Some of the work was in an individual capacity but in 2015 Topham formed his own digital and creative company in Auckland and has since been joined by Ben Guerin, aged 24, to form Topham Guerin.
The economy is strong with this one. #StarWarsDay #MayThe4thBeWithYou
They have trendy brick-exposed offices in central Auckland near St Patrick's Cathedral, and have 10 other staff.
Topham was joined in Brisbane by several members of the team for the last month or so.
Their work ranged from social media to email marketing to the Liberal Party's online shop. They worked on projects from instant social media response to longer-form material.
Social media for the campaign included a mix of video, animations and graphic.
"We worked hard to present that creative in a variety of different ways to suit the different platforms and audience," Topham told the Herald.
"With that work you use a range of analytics tools to track everything you are doing online to ensure we were getting our content in front of the right audience at the right time and then we'd work to optimise that content and target it throughout the campaign based on quantitative and qualitative feedback on how it was performing.
"We were highly responsive to daily events so leveraging Labor's missteps and rapidly cutting short clips or graphics and rapidly pushing them out on social media."
The final week of the campaign coincided with the build-up to the final episode of The Game of Thrones, which devotees will recognise as the inspiration for the take-off of former Labor leader Bill Shorten in Facebook poster: House Labor, Labor never pay their debts.
Likewise they devised a graphic of Scott Morrison as Obi Wan Kenobi to run on May 4, Star Wars Day [May the fourth be with you, if you didn't realise why].
They produced more serious material such as the "My Vision" video of Morrison which received 1.7 million views online after being released on the eve of the election being called.
The results of the digital campaign have been well acknowledged.
Last time Labor delivered a surplus, Bob Hawke was on the Iron Throne.
Labor never pay their debts!
According to Britain's Guardian newspaper, in the last 18 days of the campaign Liberal Facebook videos were watched four times more than Labor's.
The Guardian's Christopher Knaus writes: "The figures are surprising given the two parties shared roughly the same number of videos: 188 for the Liberals and 181 for Labor.
"Labor's page also has 299,954 followers, compared to 274,407 for the Liberals." And while the Liberals had 37 videos out of 188 that had an audience of more than 100,000, Labor had only 11 out of 181.

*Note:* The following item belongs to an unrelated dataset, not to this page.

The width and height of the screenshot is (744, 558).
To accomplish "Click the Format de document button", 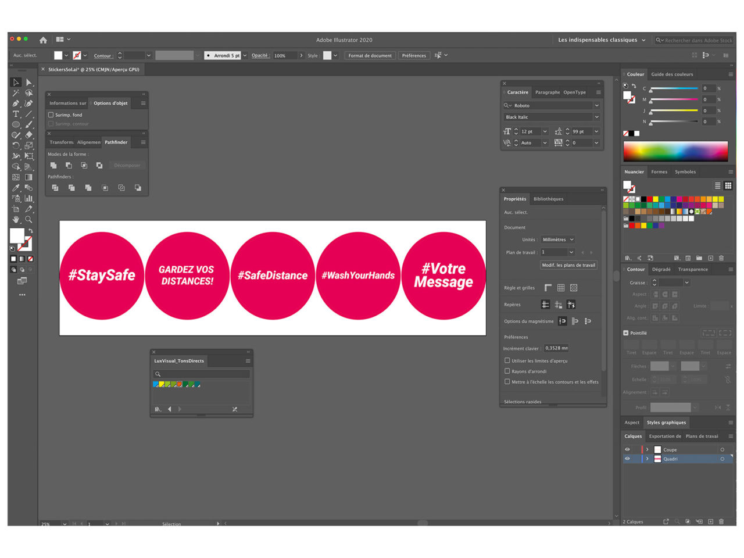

Topham completed a law degree at Auckland University in 2013 but says he was passionate about digital, graphic design and websites.

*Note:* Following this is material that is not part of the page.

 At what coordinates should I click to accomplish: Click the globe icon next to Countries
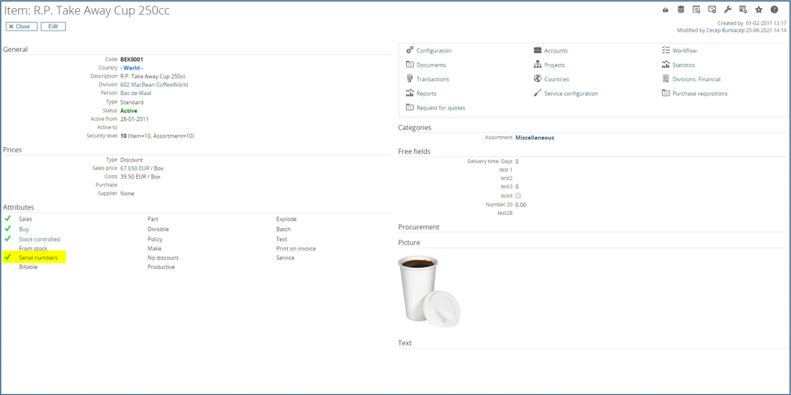coord(537,79)
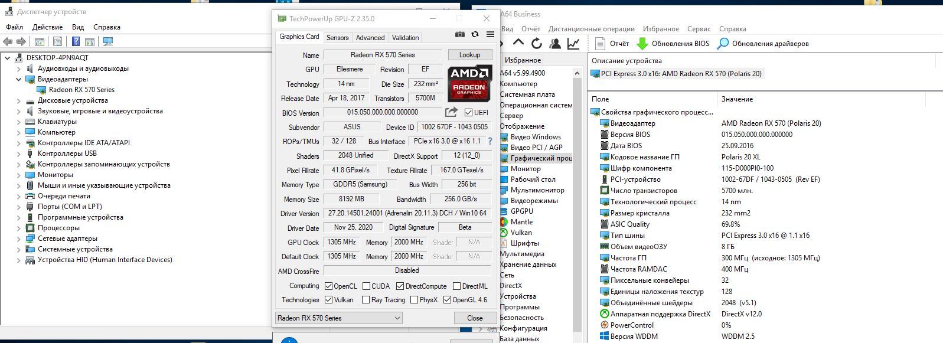The image size is (943, 343).
Task: Select Radeon RX 570 Series device entry
Action: pyautogui.click(x=81, y=90)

"I had a conversation with Obama's digital director from 2012 in 2013 [Teddy Goff] and he said, 'Look, digital is only getting bigger, and more and more businesses are going to rely on it to drive growth and be a key part of their organisation. You're young and you are passionate about it and that's what these businesses need to hear from.'
"So I thought oh yeah, I'll have a crack at it."
He says that while he is better known for his political work, only three of the company's 12 staff had any involvement in politics, and it is not the main part of the business.

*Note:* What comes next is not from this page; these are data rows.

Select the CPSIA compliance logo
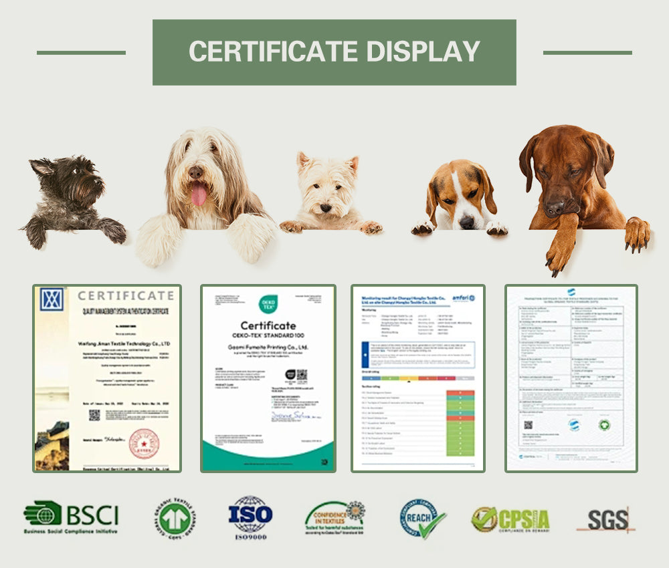 point(510,519)
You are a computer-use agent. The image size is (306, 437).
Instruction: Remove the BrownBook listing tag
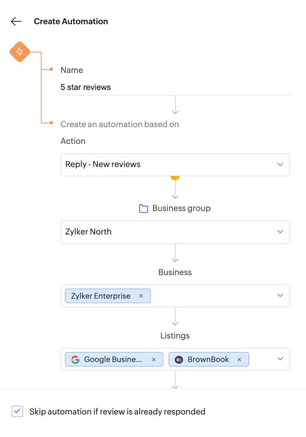click(x=240, y=360)
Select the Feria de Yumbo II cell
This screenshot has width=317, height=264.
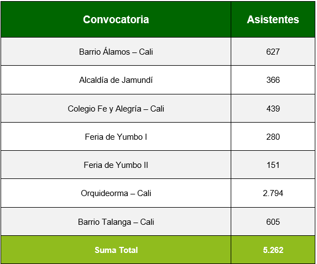point(116,165)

They are involved in digital marketing campaigns, placing online ads, corporate branding, digital audits and a whole range of digital and creative work.
"Now we've got a team of leaders, creators, builders, and problem-solvers," says Topham.
"We think we are a pretty bold and creative digital agency. We work with really ambitious brands and companies and public figures around the world to achieve outstanding results.
"Like all small businesses there is a lot of hard work that goes into it and trying to form great relationships with great people all around the world."
Over the nex12 months, they are looking to expand into Australia and Britain.
"We decided we wanted to be a global business from day one – expose ourselves to everything on the world stage and try and be a part of it."